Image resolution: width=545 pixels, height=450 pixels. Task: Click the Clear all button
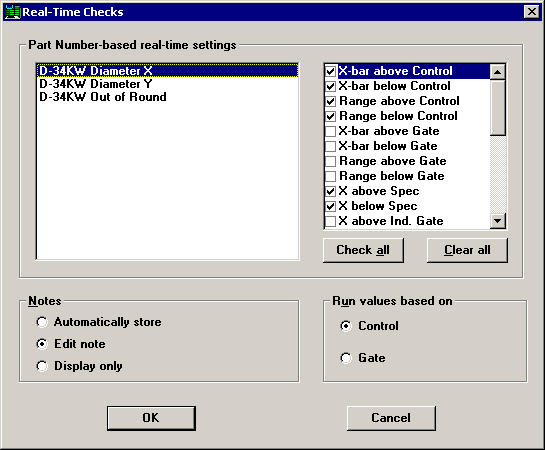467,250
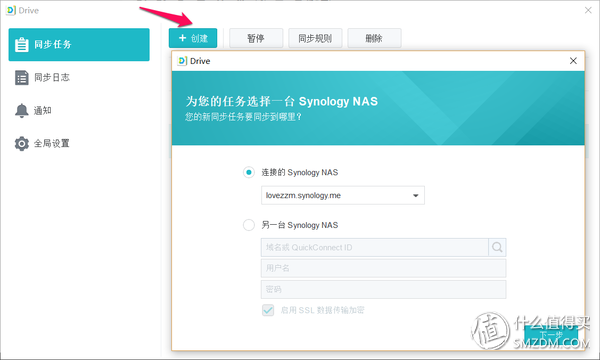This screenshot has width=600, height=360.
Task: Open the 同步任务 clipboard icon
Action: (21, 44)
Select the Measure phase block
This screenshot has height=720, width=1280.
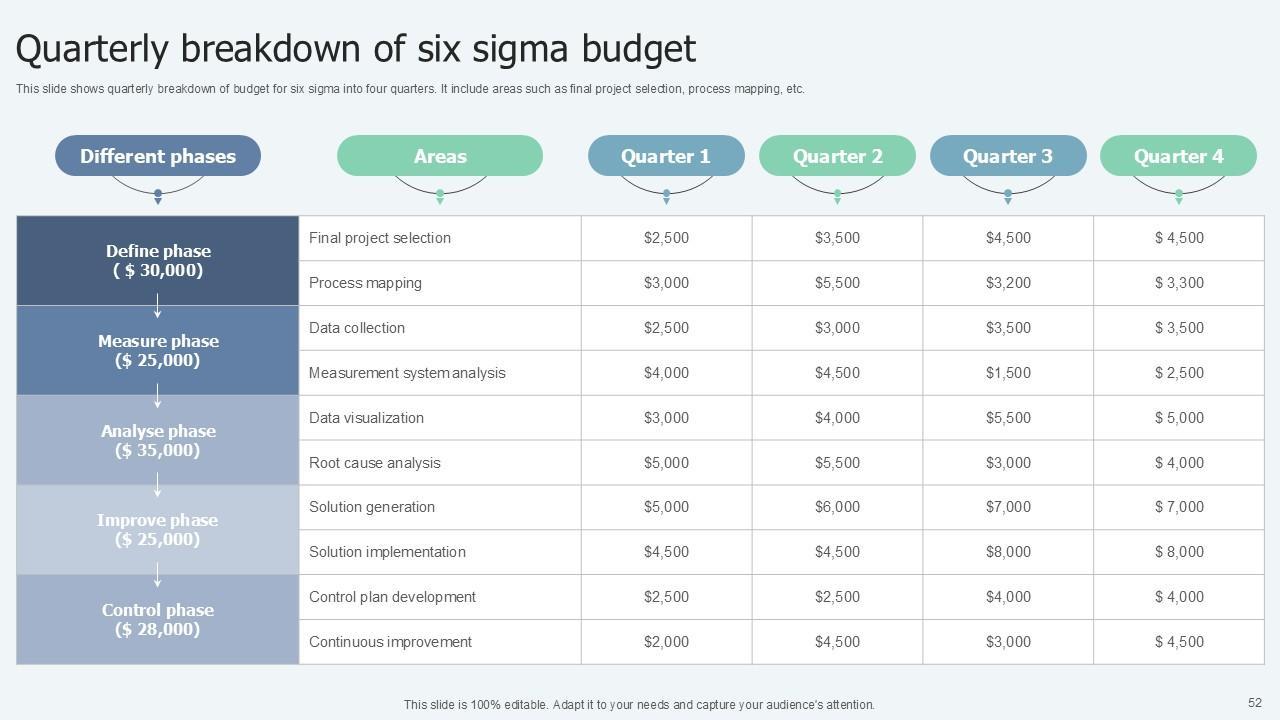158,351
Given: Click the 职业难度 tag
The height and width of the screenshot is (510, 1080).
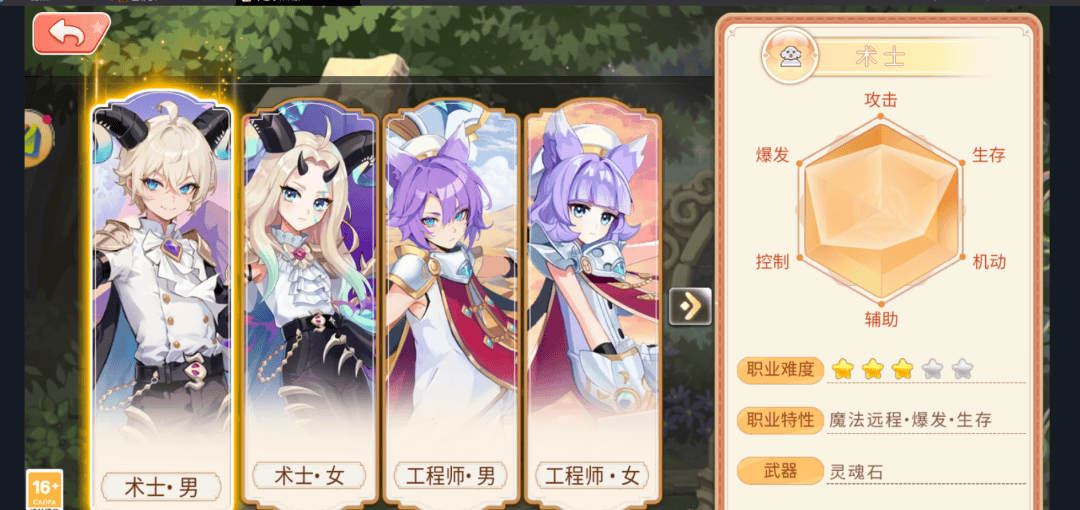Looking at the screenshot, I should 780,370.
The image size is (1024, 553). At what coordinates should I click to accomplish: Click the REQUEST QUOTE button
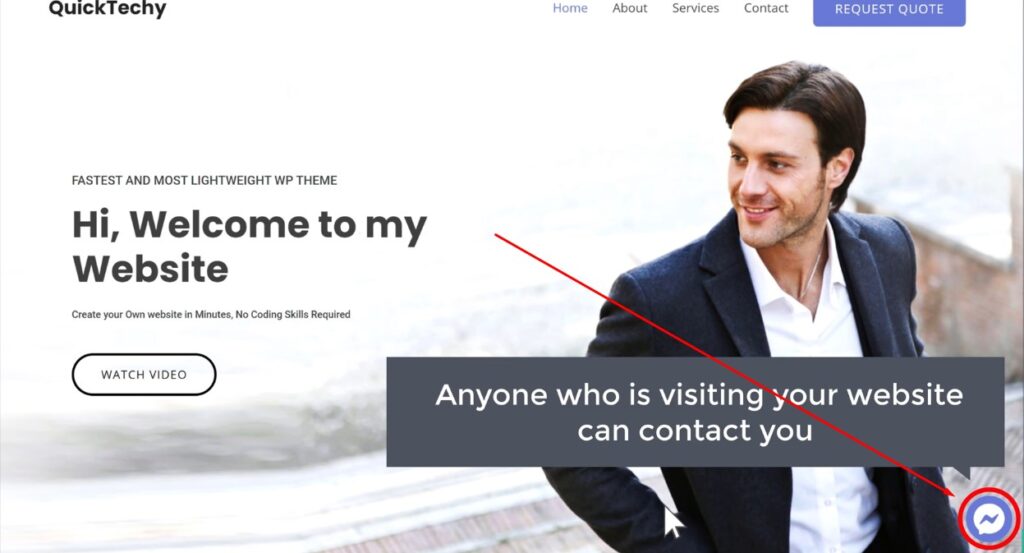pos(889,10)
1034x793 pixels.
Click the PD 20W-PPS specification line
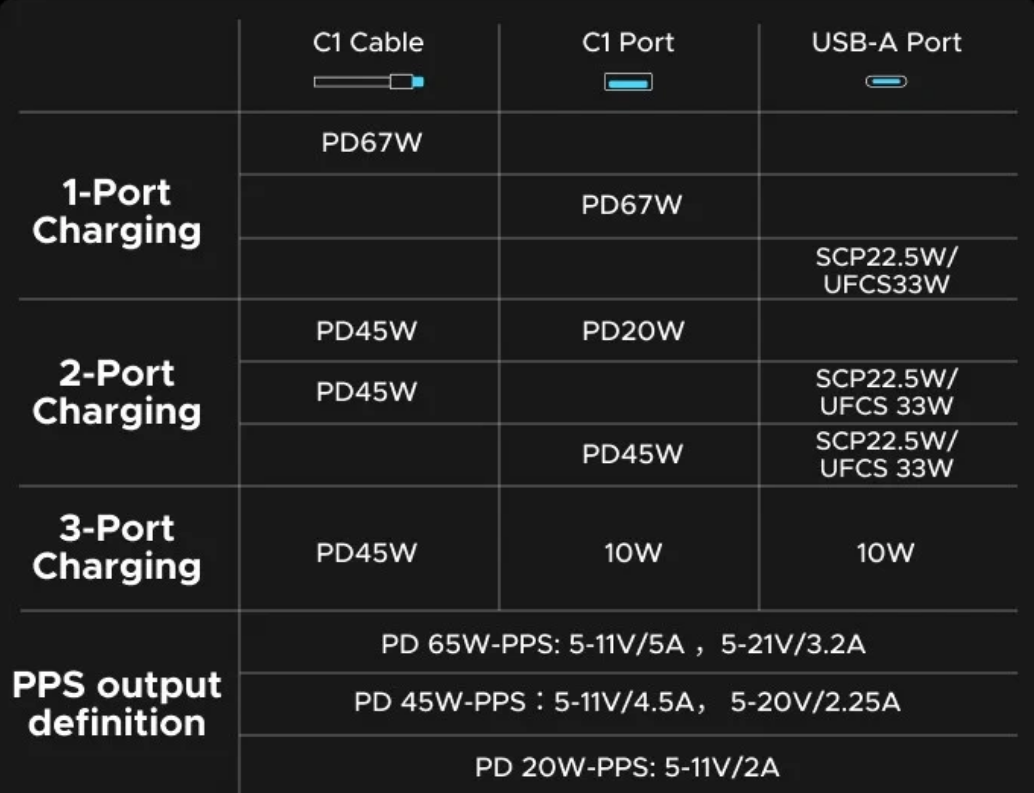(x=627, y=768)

...

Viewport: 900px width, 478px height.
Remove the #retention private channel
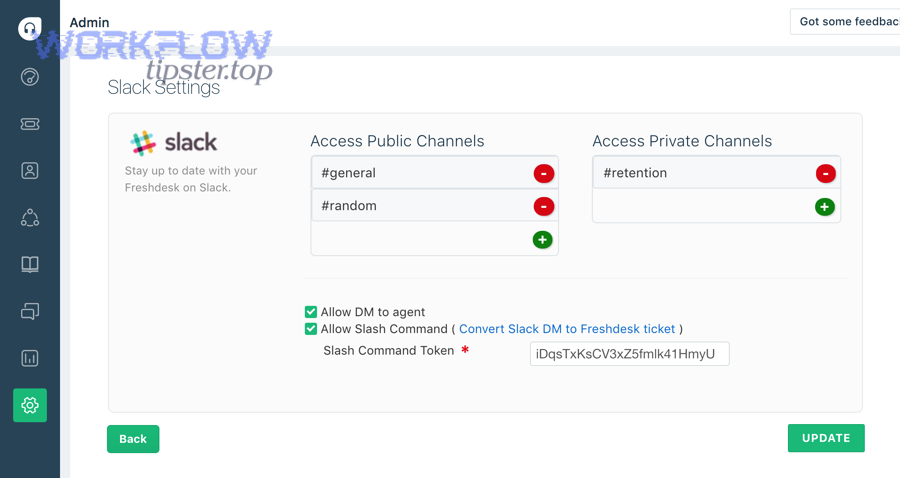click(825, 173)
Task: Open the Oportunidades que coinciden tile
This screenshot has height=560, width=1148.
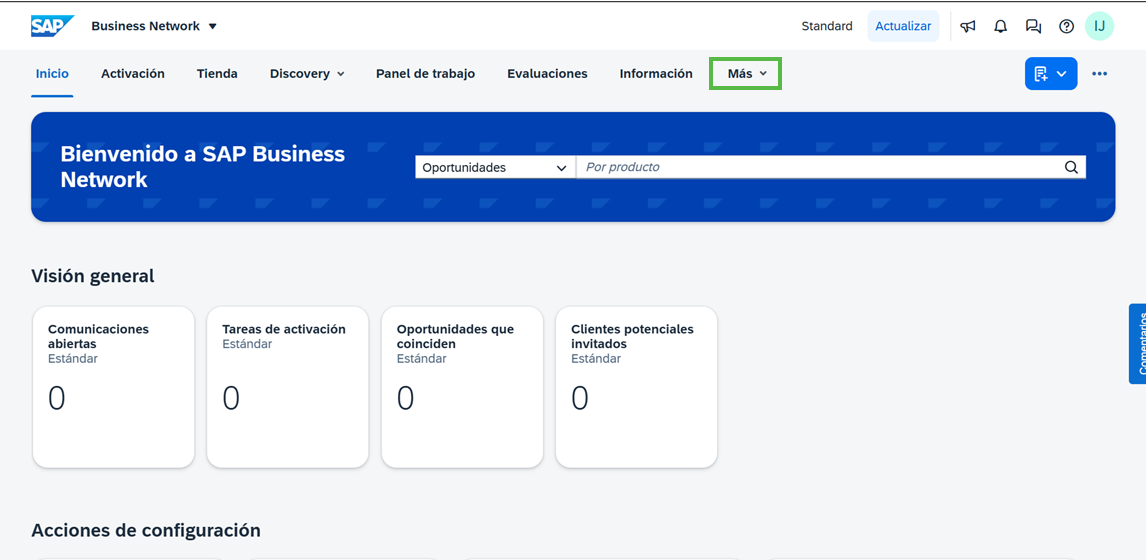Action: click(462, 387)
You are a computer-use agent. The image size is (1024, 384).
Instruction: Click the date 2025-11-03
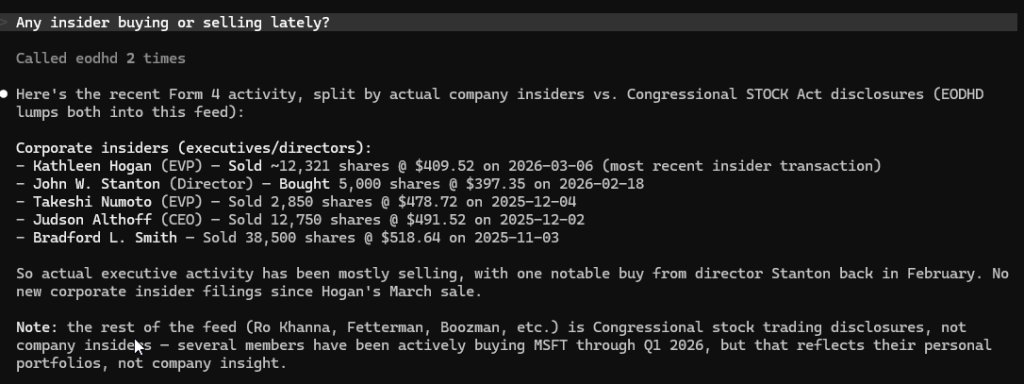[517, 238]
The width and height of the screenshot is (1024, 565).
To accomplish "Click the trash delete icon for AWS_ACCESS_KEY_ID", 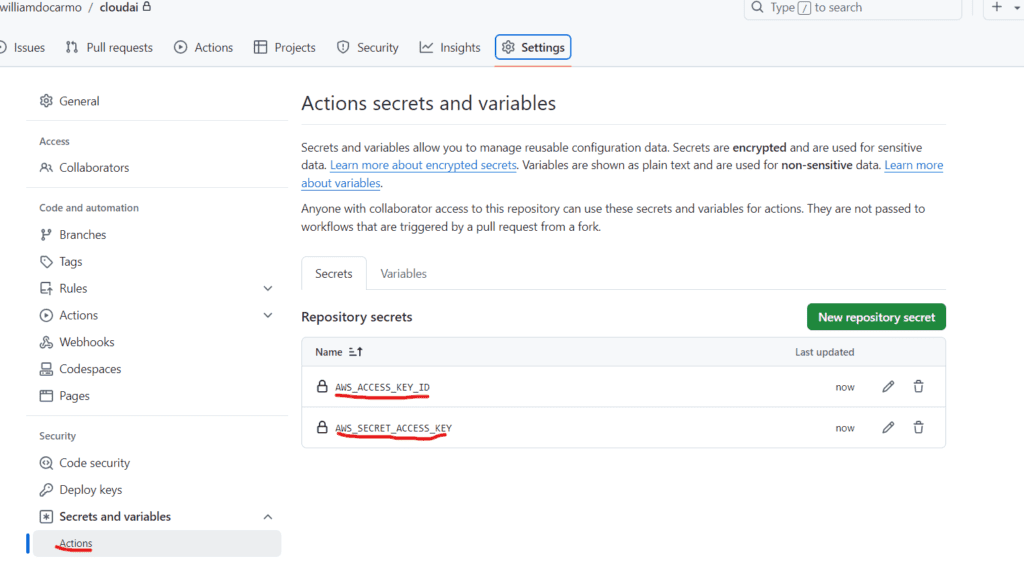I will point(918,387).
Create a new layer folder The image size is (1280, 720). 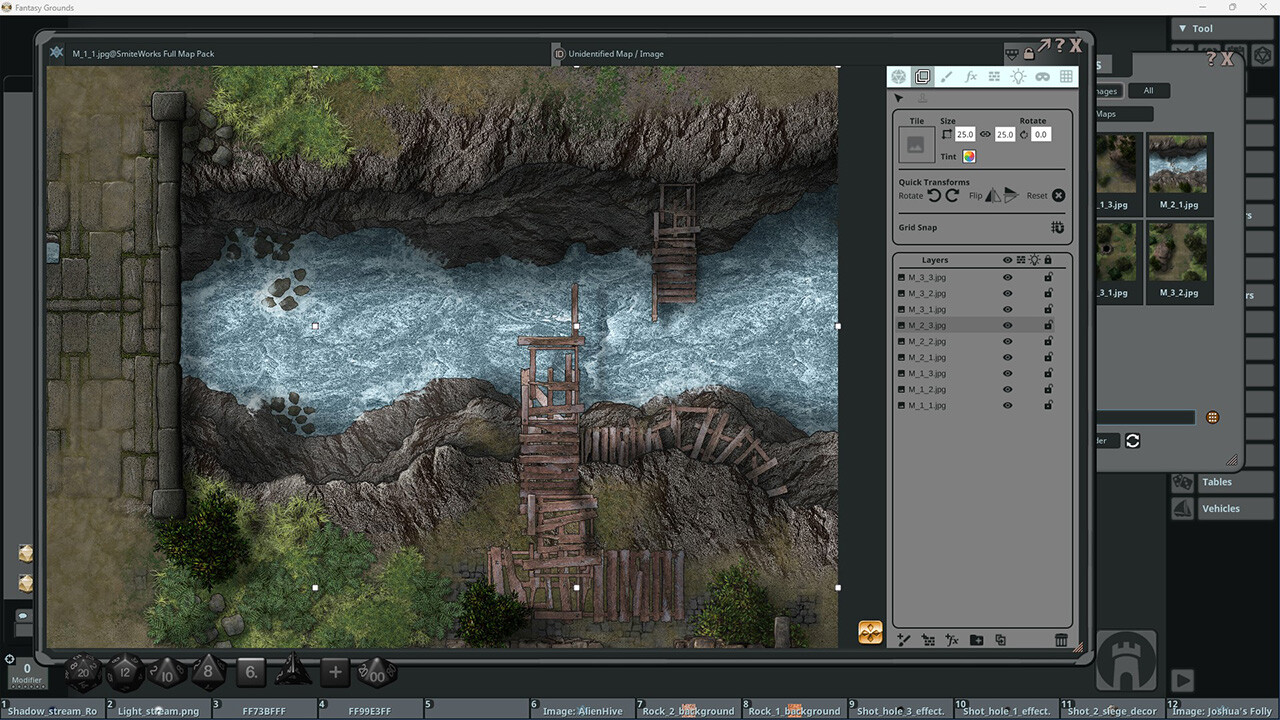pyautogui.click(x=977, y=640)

...

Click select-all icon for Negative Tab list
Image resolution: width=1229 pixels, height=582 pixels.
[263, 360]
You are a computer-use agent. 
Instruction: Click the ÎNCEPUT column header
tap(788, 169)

■ Directions for this task: Going through the data above, count each line that contains "agent" and give only that figure.

■ Answer box: 2